_RECORDS FOR THE EXERCISE:_
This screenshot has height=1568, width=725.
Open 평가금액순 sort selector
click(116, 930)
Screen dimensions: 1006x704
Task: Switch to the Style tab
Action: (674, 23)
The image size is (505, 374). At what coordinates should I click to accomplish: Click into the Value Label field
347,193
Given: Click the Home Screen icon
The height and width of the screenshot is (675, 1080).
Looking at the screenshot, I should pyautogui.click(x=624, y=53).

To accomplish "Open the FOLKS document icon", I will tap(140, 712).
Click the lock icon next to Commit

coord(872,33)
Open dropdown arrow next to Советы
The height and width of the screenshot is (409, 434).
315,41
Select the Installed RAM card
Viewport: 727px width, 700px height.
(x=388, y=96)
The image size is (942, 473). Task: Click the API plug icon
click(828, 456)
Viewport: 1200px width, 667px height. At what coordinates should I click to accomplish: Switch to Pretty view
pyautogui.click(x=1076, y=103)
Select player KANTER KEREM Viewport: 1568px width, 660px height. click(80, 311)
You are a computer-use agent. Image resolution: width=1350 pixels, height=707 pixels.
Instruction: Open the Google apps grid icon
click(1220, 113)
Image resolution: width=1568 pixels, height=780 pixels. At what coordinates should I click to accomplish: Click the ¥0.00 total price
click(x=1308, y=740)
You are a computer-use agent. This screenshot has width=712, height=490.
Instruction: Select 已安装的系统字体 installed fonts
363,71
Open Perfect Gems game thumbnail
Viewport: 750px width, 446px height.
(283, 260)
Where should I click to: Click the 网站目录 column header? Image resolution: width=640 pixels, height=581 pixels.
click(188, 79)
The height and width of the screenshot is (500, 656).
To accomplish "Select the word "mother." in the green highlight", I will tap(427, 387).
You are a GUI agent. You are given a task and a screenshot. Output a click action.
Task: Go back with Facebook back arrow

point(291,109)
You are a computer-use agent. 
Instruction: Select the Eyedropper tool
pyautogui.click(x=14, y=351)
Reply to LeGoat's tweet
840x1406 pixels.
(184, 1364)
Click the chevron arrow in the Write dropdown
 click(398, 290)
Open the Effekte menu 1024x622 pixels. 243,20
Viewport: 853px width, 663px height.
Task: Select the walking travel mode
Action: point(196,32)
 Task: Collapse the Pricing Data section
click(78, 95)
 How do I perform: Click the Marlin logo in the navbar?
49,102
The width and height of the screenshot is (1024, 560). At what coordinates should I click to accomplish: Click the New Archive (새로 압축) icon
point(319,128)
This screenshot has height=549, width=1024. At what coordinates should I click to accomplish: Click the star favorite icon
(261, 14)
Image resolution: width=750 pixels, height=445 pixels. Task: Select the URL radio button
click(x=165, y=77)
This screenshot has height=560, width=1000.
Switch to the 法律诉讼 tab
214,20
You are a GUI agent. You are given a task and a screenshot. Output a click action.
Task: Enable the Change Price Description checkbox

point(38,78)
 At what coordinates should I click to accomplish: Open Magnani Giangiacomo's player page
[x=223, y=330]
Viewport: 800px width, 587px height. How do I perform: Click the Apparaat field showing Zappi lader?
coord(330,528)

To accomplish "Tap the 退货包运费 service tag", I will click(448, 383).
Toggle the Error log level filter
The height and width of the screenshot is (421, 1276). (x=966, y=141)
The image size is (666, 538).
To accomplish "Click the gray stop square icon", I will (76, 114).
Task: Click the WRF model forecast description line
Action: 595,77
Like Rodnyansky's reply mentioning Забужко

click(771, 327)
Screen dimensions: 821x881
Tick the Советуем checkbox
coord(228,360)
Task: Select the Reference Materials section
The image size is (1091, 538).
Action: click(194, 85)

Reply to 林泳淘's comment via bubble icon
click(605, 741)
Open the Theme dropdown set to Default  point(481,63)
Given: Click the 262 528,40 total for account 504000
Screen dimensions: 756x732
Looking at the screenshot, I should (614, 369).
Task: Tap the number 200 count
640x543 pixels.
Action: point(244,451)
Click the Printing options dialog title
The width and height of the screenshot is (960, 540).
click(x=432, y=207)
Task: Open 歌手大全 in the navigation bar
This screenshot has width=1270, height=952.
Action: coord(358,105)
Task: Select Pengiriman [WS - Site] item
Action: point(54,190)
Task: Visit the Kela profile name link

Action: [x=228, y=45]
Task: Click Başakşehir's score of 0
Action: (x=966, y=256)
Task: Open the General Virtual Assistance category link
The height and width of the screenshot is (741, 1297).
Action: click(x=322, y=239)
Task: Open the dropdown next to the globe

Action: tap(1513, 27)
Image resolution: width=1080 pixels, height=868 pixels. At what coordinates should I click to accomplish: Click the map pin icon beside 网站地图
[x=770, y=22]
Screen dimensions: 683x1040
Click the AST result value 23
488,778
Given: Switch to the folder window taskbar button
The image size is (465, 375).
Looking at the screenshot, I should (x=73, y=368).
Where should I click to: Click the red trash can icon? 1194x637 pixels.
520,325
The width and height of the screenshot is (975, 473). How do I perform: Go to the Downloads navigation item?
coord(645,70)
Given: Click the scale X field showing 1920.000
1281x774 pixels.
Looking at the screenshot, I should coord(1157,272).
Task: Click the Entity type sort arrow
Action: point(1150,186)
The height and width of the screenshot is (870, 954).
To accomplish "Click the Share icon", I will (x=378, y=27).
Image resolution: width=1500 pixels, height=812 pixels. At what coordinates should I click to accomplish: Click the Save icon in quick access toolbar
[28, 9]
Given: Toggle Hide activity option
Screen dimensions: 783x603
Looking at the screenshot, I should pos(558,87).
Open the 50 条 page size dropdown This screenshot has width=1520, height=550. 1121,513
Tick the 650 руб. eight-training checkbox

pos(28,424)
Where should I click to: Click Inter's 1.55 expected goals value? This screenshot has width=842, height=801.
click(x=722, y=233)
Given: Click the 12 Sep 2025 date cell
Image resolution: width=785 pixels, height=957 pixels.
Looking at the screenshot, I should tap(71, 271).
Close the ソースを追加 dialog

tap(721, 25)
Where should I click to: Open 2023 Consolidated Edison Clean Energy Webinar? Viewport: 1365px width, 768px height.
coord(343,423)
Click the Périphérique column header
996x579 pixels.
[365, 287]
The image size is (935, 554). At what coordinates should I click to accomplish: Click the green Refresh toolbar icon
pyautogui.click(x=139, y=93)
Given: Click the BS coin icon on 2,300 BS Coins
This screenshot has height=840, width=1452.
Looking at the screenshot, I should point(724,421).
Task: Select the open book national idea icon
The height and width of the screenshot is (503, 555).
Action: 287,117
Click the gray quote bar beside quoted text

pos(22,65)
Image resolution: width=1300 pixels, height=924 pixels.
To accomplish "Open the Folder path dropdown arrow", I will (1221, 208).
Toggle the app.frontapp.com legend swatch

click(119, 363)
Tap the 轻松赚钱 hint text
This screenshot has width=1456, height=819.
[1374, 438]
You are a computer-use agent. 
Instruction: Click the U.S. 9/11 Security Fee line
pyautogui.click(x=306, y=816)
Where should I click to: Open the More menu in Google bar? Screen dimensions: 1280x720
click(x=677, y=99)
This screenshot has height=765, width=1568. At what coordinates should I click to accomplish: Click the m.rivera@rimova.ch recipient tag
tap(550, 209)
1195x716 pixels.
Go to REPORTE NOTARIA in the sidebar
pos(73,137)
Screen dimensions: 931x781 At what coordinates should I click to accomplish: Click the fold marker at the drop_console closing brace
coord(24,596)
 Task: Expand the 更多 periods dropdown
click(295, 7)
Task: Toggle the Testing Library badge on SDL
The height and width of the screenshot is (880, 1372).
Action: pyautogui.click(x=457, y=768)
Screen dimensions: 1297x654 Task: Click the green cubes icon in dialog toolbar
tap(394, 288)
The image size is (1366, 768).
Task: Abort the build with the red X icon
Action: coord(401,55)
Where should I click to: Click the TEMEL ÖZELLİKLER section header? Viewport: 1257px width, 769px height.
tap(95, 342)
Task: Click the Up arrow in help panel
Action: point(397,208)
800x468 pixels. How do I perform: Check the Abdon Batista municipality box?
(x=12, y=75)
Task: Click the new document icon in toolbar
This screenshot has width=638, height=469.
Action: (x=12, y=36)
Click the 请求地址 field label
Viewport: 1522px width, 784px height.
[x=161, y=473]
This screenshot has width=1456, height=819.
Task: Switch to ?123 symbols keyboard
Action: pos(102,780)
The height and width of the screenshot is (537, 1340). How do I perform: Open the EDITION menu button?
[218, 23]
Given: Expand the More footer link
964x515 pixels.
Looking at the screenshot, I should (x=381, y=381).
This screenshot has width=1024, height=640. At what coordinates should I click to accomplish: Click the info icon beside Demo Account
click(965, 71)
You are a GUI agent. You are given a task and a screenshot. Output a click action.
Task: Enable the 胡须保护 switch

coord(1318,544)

_PROBLEM REQUIREMENTS:_ Word for word, restate the lines above from the line containing "Where should I click to: Open 2023" through the line containing "Task: Click the new document icon in toolbar", with both included and nothing else.

_TASK SOLUTION:_
Where should I click to: Open 2023 Consolidated Edison Clean Energy Webinar? Viewport: 1365px width, 768px height.
coord(343,423)
Click the Périphérique column header
996x579 pixels.
[365, 287]
The image size is (935, 554). At what coordinates should I click to accomplish: Click the green Refresh toolbar icon
pyautogui.click(x=139, y=93)
Given: Click the BS coin icon on 2,300 BS Coins
This screenshot has height=840, width=1452.
Looking at the screenshot, I should point(724,421).
Task: Select the open book national idea icon
The height and width of the screenshot is (503, 555).
Action: 287,117
Click the gray quote bar beside quoted text

pos(22,65)
Image resolution: width=1300 pixels, height=924 pixels.
To accomplish "Open the Folder path dropdown arrow", I will (1221, 208).
Toggle the app.frontapp.com legend swatch

click(119, 363)
Tap the 轻松赚钱 hint text
This screenshot has width=1456, height=819.
[1374, 438]
You are a computer-use agent. 
Instruction: Click the U.S. 9/11 Security Fee line
pyautogui.click(x=306, y=816)
Where should I click to: Open the More menu in Google bar? Screen dimensions: 1280x720
click(x=677, y=99)
This screenshot has height=765, width=1568. At what coordinates should I click to accomplish: Click the m.rivera@rimova.ch recipient tag
tap(550, 209)
1195x716 pixels.
Go to REPORTE NOTARIA in the sidebar
pos(73,137)
Screen dimensions: 931x781 At what coordinates should I click to accomplish: Click the fold marker at the drop_console closing brace
coord(24,596)
 Task: Expand the 更多 periods dropdown
click(295, 7)
Task: Toggle the Testing Library badge on SDL
The height and width of the screenshot is (880, 1372).
Action: pyautogui.click(x=457, y=768)
Screen dimensions: 1297x654 Task: Click the green cubes icon in dialog toolbar
tap(394, 288)
The image size is (1366, 768).
Task: Abort the build with the red X icon
Action: coord(401,55)
Where should I click to: Click the TEMEL ÖZELLİKLER section header? Viewport: 1257px width, 769px height.
tap(95, 342)
Task: Click the Up arrow in help panel
Action: point(397,208)
800x468 pixels. How do I perform: Check the Abdon Batista municipality box?
(x=12, y=75)
Task: Click the new document icon in toolbar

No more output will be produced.